Wednesday, July 4, 2012

Five Interesting American History Books for July 4th.

If you're reading this on July 4, 2012, we're open 10 am to 5 pm today. If you've come upon this later, that's all in the past. And since it's Indepndence Day, I thought it would be nice to highlight a few new titles of American history, selling pretty well but below the bestseller levels. Besides, to me, the BISAC history books on top of the bestseller lists seem more like current events and politics anyway.

Blood Feud: The Hatfields and the McCoys: The Epic Story of Murder and Vengeance, by Lisa Alther (Lyons Press). Tieing in to the cable TV series "Hatfields and McCoys," Alther's new book documents the history of the famous feud that started with the murder of a Union soldier by a Confederate relative. Yes, this is the same Alther who was the popular novelist between Original Sins and Kinflicks. She is also a McCoy. Who knew? The Wall Street Journal blog has a nice interview with Alther, where she ruminates on its history, its status today, and the miniseries.

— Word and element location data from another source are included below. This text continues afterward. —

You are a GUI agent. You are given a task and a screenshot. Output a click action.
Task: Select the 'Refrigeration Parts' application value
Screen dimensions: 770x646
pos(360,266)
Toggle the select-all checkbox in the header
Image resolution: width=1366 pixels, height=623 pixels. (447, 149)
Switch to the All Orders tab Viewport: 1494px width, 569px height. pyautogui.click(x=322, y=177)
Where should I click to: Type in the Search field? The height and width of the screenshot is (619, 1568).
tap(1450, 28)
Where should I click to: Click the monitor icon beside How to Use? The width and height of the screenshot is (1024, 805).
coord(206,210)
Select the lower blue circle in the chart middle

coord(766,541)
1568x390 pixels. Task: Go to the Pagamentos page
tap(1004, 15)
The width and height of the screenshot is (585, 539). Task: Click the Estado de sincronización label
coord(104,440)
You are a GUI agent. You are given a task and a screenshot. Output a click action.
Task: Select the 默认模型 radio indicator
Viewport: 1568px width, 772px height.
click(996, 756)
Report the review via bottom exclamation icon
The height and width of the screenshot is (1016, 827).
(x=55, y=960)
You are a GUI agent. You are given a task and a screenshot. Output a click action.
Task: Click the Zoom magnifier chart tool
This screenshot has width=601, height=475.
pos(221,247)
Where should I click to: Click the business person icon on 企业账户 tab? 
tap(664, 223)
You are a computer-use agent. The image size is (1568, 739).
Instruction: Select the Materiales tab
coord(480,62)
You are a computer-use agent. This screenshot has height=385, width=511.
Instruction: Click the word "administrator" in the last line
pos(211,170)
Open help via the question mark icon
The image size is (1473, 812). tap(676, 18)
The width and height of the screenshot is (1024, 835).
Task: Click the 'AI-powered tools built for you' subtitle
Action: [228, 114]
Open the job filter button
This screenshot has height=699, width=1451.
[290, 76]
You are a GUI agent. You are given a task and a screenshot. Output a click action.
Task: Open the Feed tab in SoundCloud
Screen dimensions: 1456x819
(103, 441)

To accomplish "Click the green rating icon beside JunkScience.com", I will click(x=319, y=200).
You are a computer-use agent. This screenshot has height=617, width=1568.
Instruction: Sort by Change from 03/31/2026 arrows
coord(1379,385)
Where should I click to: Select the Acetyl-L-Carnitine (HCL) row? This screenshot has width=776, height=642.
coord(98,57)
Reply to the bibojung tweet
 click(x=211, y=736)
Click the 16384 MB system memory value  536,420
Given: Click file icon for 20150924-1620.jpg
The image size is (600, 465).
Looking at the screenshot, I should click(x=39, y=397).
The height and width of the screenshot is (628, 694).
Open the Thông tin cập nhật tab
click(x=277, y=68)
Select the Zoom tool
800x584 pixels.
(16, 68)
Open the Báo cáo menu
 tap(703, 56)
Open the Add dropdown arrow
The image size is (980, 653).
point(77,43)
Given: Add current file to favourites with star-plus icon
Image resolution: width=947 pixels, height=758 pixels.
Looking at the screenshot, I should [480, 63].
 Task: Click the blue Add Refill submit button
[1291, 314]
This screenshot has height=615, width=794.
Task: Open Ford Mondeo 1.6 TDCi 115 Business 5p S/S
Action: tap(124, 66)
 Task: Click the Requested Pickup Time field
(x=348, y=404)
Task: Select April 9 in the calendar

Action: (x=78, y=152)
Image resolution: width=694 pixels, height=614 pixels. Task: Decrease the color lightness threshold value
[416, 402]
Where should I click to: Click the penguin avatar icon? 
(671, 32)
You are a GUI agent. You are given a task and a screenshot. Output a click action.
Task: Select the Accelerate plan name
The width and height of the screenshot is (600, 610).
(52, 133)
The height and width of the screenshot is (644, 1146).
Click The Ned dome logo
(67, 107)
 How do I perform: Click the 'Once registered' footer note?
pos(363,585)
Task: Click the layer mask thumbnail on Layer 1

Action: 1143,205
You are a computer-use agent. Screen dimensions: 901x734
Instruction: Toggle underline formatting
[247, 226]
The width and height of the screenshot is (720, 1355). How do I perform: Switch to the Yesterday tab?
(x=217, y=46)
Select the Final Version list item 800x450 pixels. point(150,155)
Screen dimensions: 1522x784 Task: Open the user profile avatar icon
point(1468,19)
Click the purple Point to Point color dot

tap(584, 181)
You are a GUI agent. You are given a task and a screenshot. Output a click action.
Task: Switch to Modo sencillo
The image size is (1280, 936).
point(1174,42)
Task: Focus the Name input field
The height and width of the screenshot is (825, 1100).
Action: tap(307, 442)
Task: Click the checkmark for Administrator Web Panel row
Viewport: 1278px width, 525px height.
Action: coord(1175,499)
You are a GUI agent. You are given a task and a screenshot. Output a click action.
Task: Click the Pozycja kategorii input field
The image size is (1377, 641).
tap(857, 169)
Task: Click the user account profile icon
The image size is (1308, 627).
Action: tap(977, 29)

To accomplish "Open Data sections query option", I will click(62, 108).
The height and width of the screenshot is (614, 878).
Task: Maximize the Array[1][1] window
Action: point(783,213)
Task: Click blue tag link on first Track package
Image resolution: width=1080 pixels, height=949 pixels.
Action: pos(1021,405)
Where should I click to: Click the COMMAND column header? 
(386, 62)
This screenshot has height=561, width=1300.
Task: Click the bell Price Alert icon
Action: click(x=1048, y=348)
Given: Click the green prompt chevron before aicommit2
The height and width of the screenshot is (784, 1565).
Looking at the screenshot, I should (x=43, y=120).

The President's Club: Inside the World's Most Exclusive Fraternity, by Nancy Gibbs and Michael Duffy (Simon and Schuster). Politics is pretty partisan now; heck, I think we can assume is always pretty partisan, but there is apparantly one group of people who put aside differences to work together, and that is ex-presidents. Gibbs (an executive editor at Time) and Duffy (a journalism professor at Princeton) come together to document the history of this "hidden instrument of power that changed the course of history. Read more in David Greenberg's Washington Post review.

Season of the Witch: Enchantment, Terror and Deliverance in the City of Love, by David Talbot (Free Press).  We all romanticize the past, right? And what could be dreamier than imagining San Francisco in the summer of love? And now San Francisco is a showplace for American ingenuity, arts, and wealth. But we all forget the middle years, when SF was"rocked by savage murder sprees, mysterious terror campaigns, political assassinations, street riots, and finally a terrifying sexual epidemic." No wonder all my friends escaping their dreary lives reset their compasses for Seattle. Don Lattin in the San Francisco Chronicle found Season of the Witch "hard to put down," despite finding the third section on the city's rebirth not up to the level of parts one "enchantment" and two "terror." Was it really the San Francisco 49ers that led the city out of its mess? If so, I guess we have to give the Bucks a new stadium, after all.

The Admirals: Nimitz, Halsey, Leahy, and King--The Five-Star Admirals Who Won the War at Sea, by Walter Borneman (Little, Brown). There have only been four five-star admirals: William Leahy, Ernest King, Chester Nimitz, and William Halsey. Borneman, who has penned a number of histories including 1812: The War That Forged a Nation, weaves together these four stories to create a narrative of World War II triumph. Yes, they all served at the same time. According to the Wall Street Journal review from Andrew Roberts, Borneman's most controversial decision is to highlight the tactical gaffes of "Bull" Halsey, who simply doesn't compare to the other three. You can decide for yourself.

The Accidental City: Improvising New Orleans, by Lawrence N. Powell (Harvard University Press). I've been thinking a lot about New Orleans this year. First booksellers were focused there, as it was the setting for this past winter's bookseller conference. And then it was the largest city to date to lose daily printing of its newspaper, The Times Picayune. Jonathan Yardley in the Washington Post proclaims that Powell, a history professor at Tulane, has surely written the definitive history of New Orleans's first century.

But that said, I didn't pay much attention to Powell's book when it came out. Reading history books almost never occurs to me. There are hardly any events. There are pretty much never any advance reading copies. And I know that it will take three times as long to read one as it will many other books. But here's the saddest thing--even if I do read it and love it, the customer purchases will still be driven more by subject matter, national reviews, and author interviews. I can sell the book almost better by being a knowledgeable bookseller than by reading the book. If you come to me and ask for a history of San Francisco, I can try to sell you The Accidental City, but no matter how much better it is, you'll take Season of the Witch instead (and note, I'm not saying one is better here.)

But that's not totally true. Conrad almost always has a Native American history on his rec shelf, and they almost always sell well. And then there is one about Robert Gray of Fresh Eyes Now, who in his years of Northshire who in his years at Northshire noted to me they had hand-sold 400 copies of Washington's Crossing. And let me just say that this was multiples more than the five Schwartz bookshops had sold. So hand-selling history can happen. You just need the right bookseller and the right book...and a lot of foot traffic.